Coffee may also cause an increase of stress hormones, according to Stephen Cherniske, author of "Caffeine Blues." Every time we drink coffee, the adrenal gland produces adrenaline, the same thing that happens when we are afraid or angry. After a prolonged period of excessive caffeine consumption, the adrenal gland doesn't have any more adrenaline to produce. This leads to chronic fatigue, constant exhaustion and susceptibility to disease. Dr. James D. Lane, who studied caffeine for 15 years, found that stress hormones produced by a cup of coffee did not leave the body of the participant for 24 hours after consumption.

"If your eating is imbalanced, you are going to require another stimulant, following your cup of coffee, to get your adrenaline back, New York-based Dr. Craig Feishel says. Most people reach for a cookie or a piece of chocolate after their skim latte precisely for this reason.
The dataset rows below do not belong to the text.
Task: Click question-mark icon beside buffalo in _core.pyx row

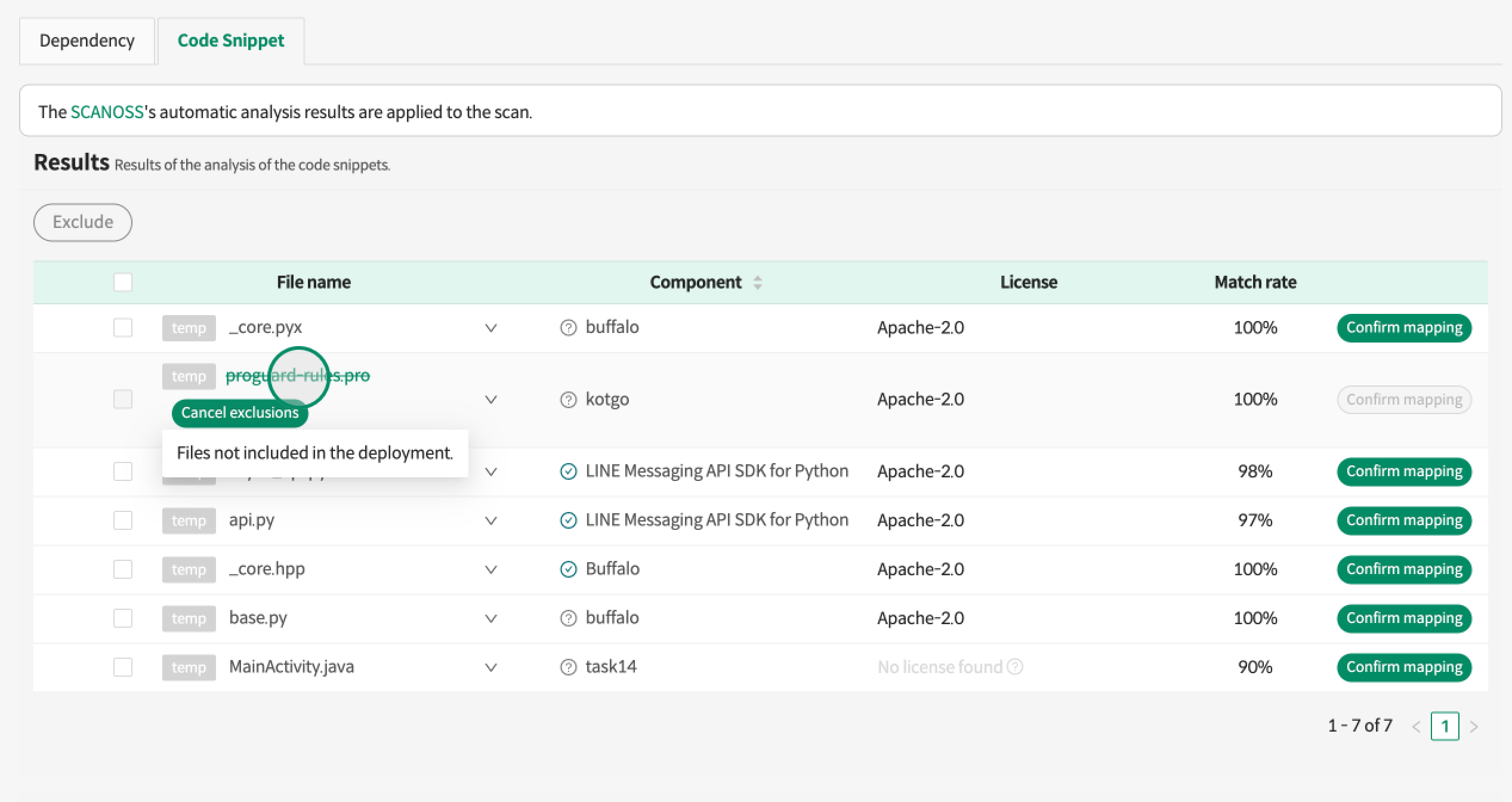Action: (x=569, y=328)
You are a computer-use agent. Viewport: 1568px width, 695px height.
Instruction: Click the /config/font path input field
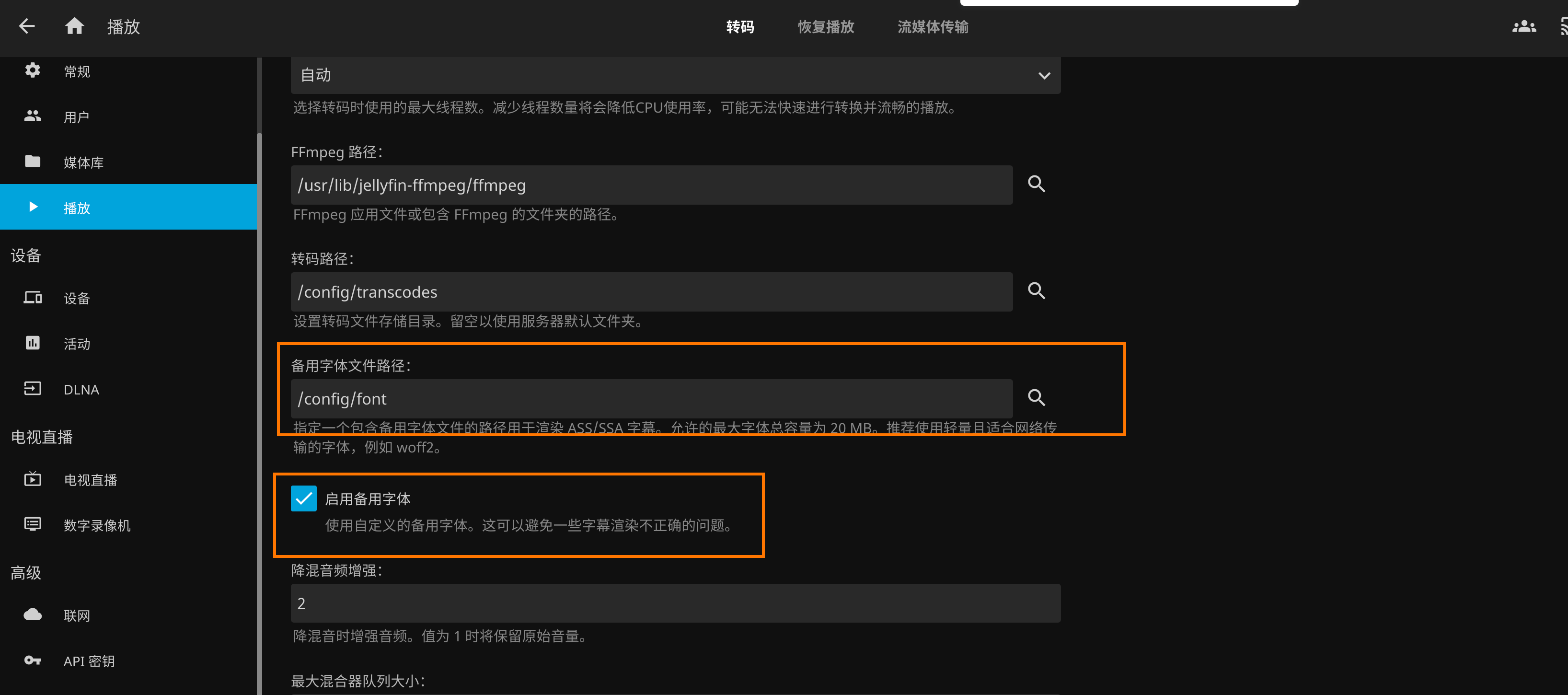[651, 399]
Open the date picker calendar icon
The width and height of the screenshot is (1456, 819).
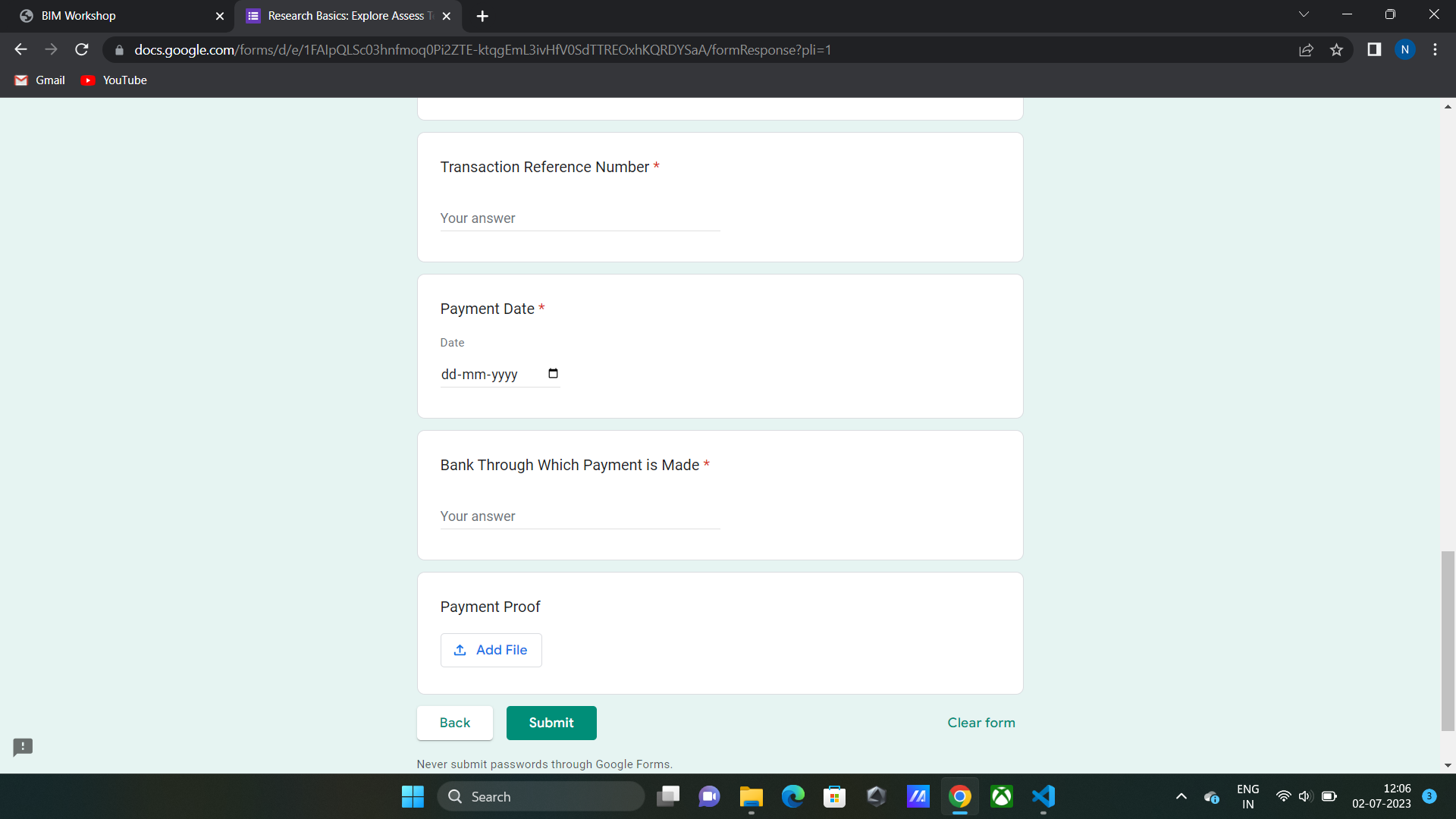pyautogui.click(x=553, y=374)
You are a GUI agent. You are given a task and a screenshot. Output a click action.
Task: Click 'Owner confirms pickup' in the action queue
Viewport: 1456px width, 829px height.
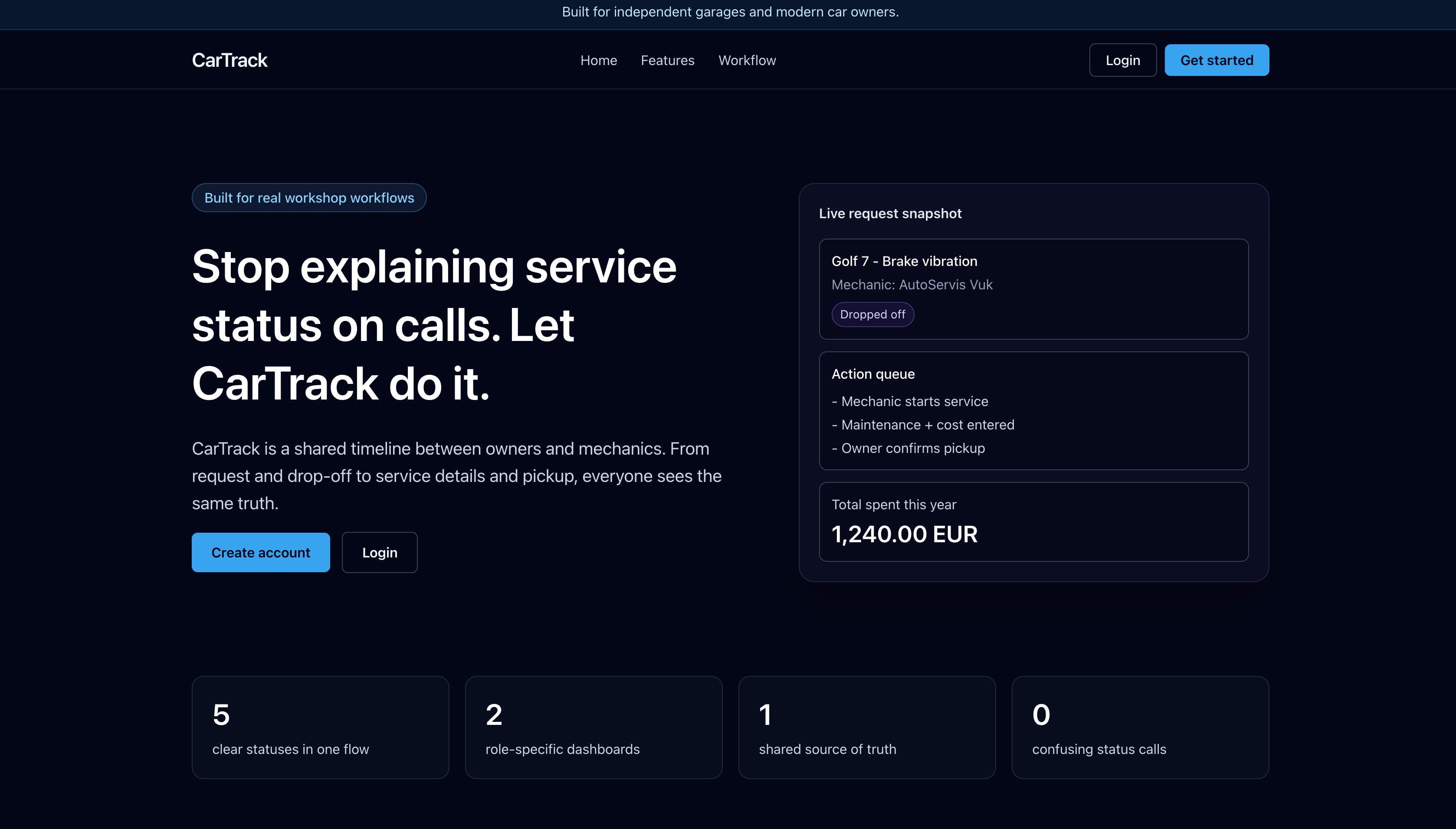tap(908, 448)
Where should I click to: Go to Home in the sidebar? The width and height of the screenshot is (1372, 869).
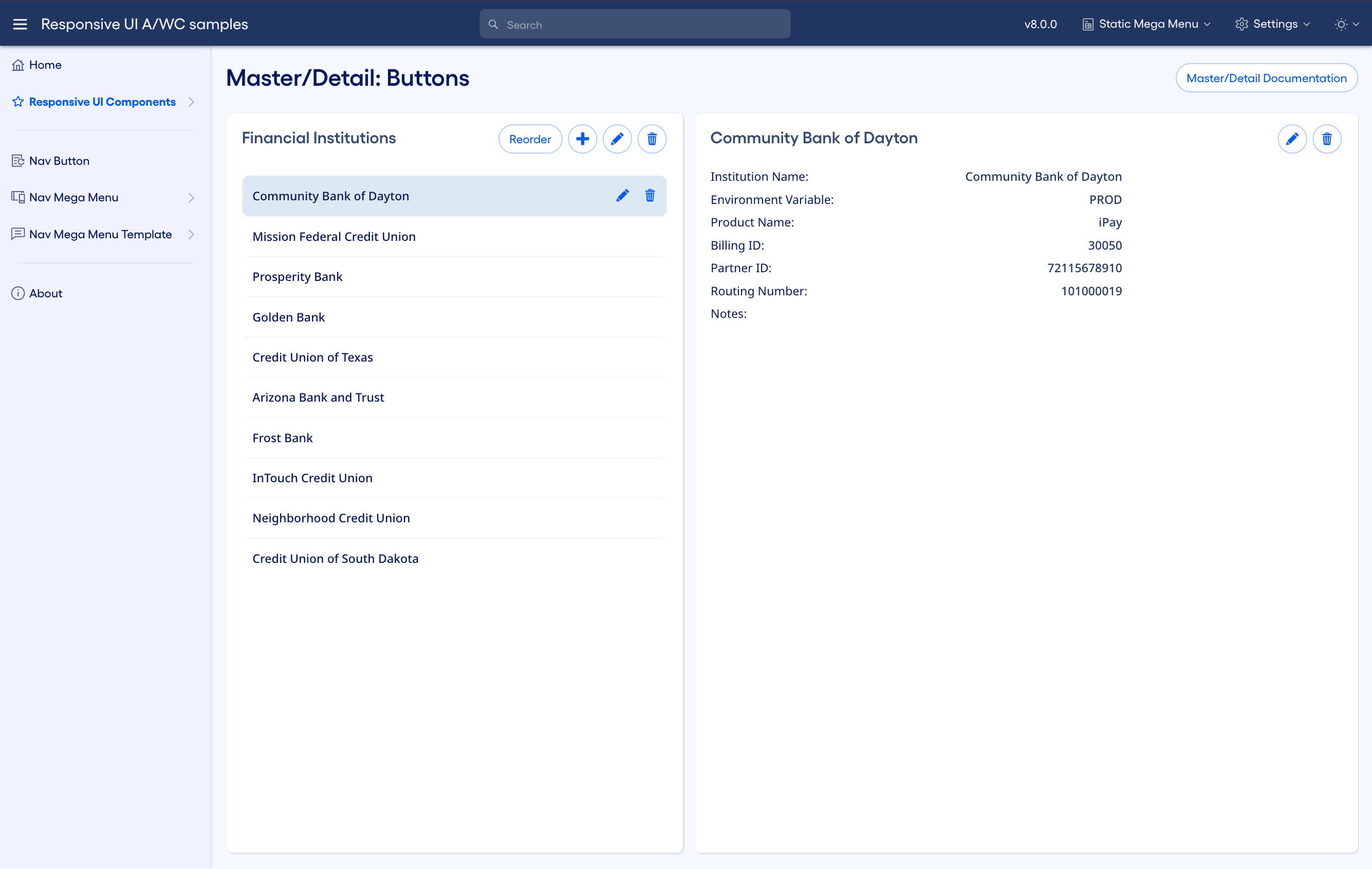pos(45,64)
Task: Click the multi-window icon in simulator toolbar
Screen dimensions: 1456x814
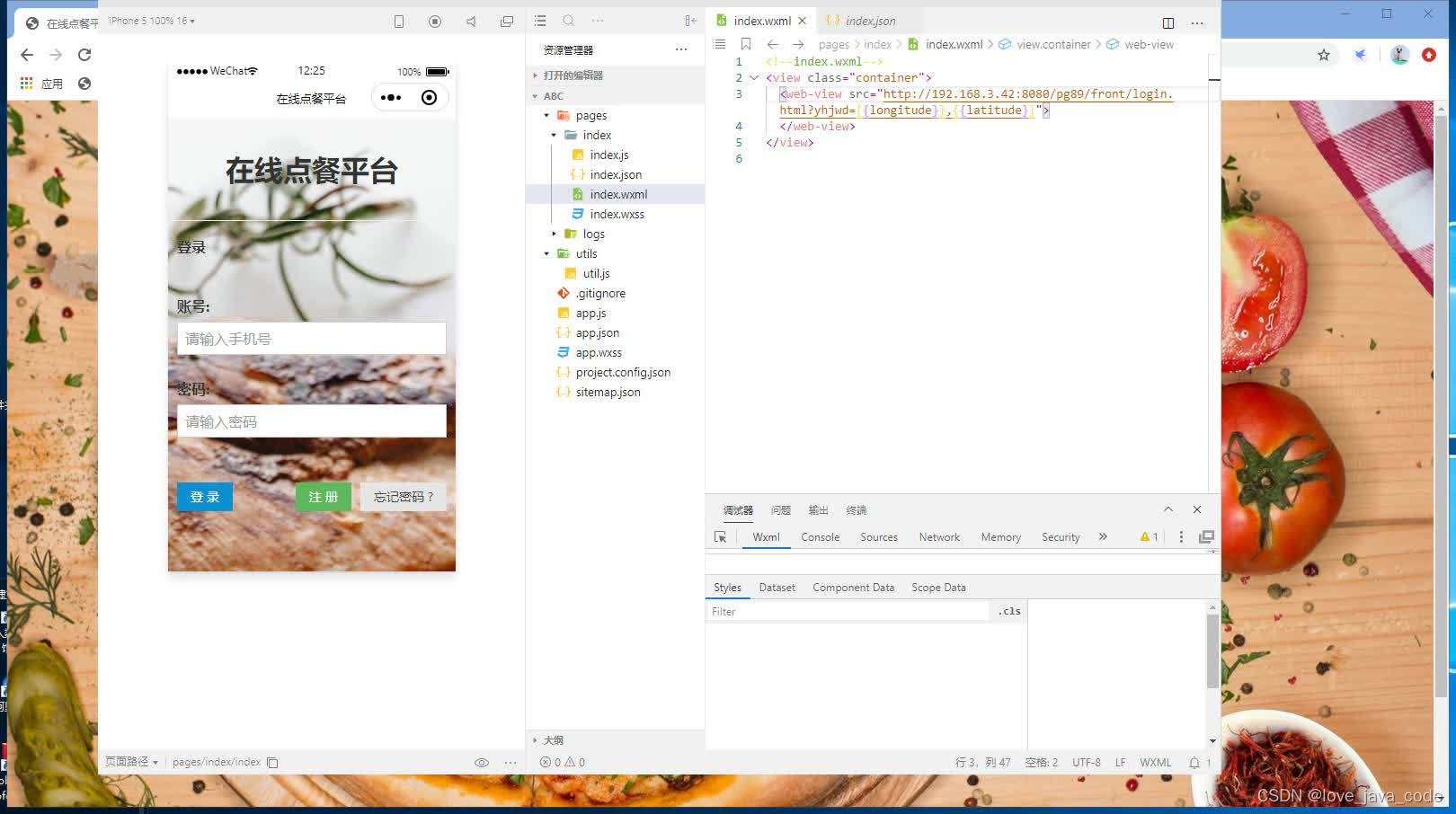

Caffeine is a substance found naturally in the leaves, seeds, fruits and nuts of more than 60 different plants, and is added to food and many over-the-counter medicines. It is absorbed and distributed very quickly into the body; it passes directly into the central nervous system or the brain. Often combined with vast amounts of sugar in beverages, caffeine can be hard to quit for some.

"I had headaches for a week after stopping drinking coffee," says retired New Yorker, Bill Choney.

Eighty-five percent of all Americans drink coffee on a daily basis, according to the Duke University Medical Center -- maybe whether they want to or not. "Caffeine is similar to nicotine in its addictive properties," Feishel says.

But caffeine can be kicked.

"The best way to quit caffeine is to replace half of your morning beverage with a decaffeinated alternative, gradually decreasing the caffeinated portion," Feishel says.

Sometimes quitting coffee brings quite unexpected results.

"My taste buds became more sensitive after quitting coffee," says Nina Mineyeva, a manager at Ernst & Young. "I discovered a whole world of herbal teas and other delicious beverages, instead of just mechanically gulping coffee."

Since everyone has a different tolerance level to caffeine, the key is knowing where to draw the line and how to get that New York-energy buzz while staying healthy, physically and emotionally.

Here are some ideas to help beat the cuppajoe jones.

Take natural supplements with anti-inflammatory properties to decrease the risk of heart disease: turmeric, an herb used as a spice in many Indian dishes, has a compound called curcumin with strong anti-inflammatory properties; ginger root is a spice with many medicinal properties, including being an anti-inflammatory; omega-3 fatty acids, such as those found in deepwater fish, have been shown to reduce inflammation.